First of all, let's bring everything to one side of the equation. I usually like to have the ${x}^{2}$ coefficient positive, so I'll move everything to the right side, obtaining

$0 = 7 {x}^{2} - 12 x + 10$

which of course is the same equation as

$7 {x}^{2} - 12 x + 10 = 0$

Now, let's set the usual formula for solving a quadratic equation:

${x}_{1 , 2} = \setminus \frac{- b \setminus \pm \setminus \sqrt{\setminus \Delta}}{2 a}$

where $\setminus \Delta = {b}^{2} - 4 a c$

Let's compute $\setminus \Delta$ serparately:

${b}^{2} - 4 a c = {\left(- 12\right)}^{2} - 4 \cdot 7 \cdot 10 = 144 - 280 = - 136$

To compute the square root of $- 136$, we need complex numbers.
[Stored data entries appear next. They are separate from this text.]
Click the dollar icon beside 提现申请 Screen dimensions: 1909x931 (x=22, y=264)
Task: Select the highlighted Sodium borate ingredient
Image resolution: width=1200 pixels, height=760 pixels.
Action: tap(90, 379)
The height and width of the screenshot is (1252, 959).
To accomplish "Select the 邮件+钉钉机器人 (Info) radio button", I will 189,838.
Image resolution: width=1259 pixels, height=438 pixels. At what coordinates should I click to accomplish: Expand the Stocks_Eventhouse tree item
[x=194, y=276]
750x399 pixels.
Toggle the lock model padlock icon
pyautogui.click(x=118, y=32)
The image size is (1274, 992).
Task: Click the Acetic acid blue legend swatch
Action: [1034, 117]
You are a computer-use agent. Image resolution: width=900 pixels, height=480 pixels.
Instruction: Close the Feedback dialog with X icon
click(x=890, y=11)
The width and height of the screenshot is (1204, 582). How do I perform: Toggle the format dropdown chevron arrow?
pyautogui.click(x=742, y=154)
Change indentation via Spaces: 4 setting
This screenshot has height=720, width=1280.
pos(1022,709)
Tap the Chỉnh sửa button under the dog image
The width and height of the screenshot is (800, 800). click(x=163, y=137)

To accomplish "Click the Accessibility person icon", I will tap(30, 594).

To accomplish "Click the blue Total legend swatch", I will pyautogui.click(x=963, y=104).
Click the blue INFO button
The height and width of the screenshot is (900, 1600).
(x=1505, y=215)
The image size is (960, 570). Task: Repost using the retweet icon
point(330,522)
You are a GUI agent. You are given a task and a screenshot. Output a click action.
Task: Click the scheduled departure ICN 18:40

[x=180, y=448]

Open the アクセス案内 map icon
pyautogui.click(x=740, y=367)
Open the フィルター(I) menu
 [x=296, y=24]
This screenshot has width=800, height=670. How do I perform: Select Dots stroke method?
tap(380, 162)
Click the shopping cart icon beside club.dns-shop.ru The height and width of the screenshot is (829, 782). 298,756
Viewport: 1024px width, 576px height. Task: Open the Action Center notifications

You can observe that

$\sqrt{- 136} = \sqrt{- 1} \cdot \sqrt{136} = \sqrt{- 1} \cdot \sqrt{4 \cdot 34} = \sqrt{- 1} \cdot \sqrt{4} \cdot \sqrt{34} = 2 i \sqrt{34}$

So, the solving formula becomes

${x}_{1 , 2} = \setminus \frac{12 \setminus \pm 2 i \sqrt{34}}{14} = \setminus \frac{6 \setminus \pm i \sqrt{34}}{7}$